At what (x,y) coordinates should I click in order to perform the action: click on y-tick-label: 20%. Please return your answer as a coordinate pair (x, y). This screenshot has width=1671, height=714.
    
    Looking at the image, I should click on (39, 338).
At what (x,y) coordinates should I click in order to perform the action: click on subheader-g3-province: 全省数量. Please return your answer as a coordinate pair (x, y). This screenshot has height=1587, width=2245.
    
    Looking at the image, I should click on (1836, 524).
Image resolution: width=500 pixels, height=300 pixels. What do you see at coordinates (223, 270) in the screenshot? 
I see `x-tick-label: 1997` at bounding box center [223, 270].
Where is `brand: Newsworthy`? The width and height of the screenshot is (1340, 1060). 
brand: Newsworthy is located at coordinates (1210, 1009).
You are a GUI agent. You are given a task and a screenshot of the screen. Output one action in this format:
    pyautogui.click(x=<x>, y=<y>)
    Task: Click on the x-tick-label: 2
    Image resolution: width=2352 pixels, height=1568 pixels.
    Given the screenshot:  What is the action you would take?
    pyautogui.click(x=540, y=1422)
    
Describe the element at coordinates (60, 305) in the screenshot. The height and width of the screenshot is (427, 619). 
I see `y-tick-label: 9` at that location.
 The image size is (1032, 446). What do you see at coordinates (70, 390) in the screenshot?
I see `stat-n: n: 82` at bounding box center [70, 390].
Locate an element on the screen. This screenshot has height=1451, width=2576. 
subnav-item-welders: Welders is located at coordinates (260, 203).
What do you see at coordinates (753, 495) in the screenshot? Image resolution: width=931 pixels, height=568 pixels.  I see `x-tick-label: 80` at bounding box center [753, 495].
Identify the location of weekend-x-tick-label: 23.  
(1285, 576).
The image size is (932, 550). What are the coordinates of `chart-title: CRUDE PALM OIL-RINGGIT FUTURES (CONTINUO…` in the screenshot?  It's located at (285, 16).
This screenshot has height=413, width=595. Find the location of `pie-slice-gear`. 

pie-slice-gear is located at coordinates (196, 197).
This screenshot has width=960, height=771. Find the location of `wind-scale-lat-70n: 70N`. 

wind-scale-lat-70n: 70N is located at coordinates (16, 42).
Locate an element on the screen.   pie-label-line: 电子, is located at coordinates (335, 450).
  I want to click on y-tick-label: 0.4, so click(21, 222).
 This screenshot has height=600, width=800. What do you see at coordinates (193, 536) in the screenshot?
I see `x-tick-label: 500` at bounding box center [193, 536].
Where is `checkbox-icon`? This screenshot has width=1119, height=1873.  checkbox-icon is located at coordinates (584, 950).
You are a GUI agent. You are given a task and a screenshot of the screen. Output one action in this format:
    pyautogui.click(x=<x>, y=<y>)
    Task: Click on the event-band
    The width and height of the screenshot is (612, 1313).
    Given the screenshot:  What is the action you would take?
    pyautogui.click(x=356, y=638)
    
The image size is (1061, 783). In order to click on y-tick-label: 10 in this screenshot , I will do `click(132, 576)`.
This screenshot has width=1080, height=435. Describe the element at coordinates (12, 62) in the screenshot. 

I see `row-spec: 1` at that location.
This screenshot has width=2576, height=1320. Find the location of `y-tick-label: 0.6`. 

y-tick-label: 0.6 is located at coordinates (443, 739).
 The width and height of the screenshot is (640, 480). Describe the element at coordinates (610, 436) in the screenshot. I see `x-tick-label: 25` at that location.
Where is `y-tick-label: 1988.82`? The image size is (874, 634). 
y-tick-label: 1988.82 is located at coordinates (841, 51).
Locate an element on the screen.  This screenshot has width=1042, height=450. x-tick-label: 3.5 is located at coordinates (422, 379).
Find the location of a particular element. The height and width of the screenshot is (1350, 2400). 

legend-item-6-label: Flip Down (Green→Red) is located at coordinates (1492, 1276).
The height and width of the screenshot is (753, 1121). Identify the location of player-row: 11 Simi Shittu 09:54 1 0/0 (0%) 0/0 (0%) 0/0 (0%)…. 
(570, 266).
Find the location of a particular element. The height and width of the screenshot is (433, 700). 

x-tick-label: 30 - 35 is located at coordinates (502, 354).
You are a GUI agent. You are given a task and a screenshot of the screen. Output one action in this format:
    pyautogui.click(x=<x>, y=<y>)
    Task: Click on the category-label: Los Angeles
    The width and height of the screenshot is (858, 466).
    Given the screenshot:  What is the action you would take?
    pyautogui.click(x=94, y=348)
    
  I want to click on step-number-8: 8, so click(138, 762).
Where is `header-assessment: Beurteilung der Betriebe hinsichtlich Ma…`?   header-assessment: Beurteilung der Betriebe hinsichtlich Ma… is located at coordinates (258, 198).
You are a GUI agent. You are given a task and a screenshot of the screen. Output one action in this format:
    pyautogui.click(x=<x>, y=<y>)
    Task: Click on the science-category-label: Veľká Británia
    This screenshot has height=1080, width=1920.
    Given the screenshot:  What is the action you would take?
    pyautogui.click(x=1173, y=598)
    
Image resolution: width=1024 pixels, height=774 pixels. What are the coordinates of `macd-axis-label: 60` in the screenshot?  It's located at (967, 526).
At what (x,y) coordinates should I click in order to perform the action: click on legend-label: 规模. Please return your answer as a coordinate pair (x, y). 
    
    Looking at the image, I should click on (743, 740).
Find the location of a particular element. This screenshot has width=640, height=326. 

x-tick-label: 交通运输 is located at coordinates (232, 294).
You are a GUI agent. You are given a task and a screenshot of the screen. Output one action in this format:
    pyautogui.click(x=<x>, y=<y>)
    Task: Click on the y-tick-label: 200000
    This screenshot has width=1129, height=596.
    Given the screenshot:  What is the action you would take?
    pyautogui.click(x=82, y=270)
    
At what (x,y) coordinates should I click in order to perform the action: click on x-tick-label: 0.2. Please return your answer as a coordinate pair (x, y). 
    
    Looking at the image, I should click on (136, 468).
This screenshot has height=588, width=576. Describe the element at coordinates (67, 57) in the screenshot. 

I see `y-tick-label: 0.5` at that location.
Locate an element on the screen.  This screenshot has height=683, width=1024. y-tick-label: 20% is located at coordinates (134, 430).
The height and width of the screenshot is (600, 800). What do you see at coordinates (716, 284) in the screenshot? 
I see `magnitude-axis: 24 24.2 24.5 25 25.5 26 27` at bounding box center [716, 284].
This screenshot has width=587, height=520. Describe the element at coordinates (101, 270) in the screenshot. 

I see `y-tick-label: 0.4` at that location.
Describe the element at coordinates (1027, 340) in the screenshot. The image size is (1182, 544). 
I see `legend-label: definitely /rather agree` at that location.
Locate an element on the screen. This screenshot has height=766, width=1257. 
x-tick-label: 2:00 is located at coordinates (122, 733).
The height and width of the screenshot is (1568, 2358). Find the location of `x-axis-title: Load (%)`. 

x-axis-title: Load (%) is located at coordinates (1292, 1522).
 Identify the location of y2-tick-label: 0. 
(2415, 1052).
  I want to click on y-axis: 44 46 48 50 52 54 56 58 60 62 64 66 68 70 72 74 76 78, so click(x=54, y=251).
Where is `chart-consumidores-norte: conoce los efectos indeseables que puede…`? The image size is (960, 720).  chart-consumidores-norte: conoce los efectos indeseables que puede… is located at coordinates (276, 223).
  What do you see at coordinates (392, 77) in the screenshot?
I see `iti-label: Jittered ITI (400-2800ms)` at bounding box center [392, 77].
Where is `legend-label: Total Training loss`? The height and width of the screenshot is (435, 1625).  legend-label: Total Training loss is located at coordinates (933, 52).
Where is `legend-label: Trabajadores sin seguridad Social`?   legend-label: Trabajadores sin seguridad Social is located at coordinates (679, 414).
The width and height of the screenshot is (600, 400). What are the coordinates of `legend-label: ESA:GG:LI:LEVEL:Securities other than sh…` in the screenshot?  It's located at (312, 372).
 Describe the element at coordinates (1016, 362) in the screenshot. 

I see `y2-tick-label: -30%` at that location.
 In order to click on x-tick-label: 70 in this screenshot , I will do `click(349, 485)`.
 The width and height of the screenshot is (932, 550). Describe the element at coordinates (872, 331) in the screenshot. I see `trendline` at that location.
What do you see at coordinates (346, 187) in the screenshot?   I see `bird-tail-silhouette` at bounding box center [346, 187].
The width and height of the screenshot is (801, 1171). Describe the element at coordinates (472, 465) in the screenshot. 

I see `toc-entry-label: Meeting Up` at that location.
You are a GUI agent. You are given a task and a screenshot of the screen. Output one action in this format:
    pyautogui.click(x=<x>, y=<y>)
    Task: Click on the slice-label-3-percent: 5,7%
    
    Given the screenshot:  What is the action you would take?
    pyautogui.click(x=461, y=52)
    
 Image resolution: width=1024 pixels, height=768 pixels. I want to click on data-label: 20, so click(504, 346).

* [Brief]:
Reproduce the data above character for character, starting at the line that contains "Describe the element at coordinates (1016, 362)" and ending at the final line of the data, both included.

* [Solution]:
 Describe the element at coordinates (1016, 362) in the screenshot. 

I see `y2-tick-label: -30%` at that location.
 In order to click on x-tick-label: 70 in this screenshot , I will do `click(349, 485)`.
 The width and height of the screenshot is (932, 550). Describe the element at coordinates (872, 331) in the screenshot. I see `trendline` at that location.
What do you see at coordinates (346, 187) in the screenshot?   I see `bird-tail-silhouette` at bounding box center [346, 187].
The width and height of the screenshot is (801, 1171). Describe the element at coordinates (472, 465) in the screenshot. 

I see `toc-entry-label: Meeting Up` at that location.
You are a GUI agent. You are given a task and a screenshot of the screen. Output one action in this format:
    pyautogui.click(x=<x>, y=<y>)
    Task: Click on the slice-label-3-percent: 5,7%
    
    Given the screenshot:  What is the action you would take?
    pyautogui.click(x=461, y=52)
    
 Image resolution: width=1024 pixels, height=768 pixels. I want to click on data-label: 20, so click(504, 346).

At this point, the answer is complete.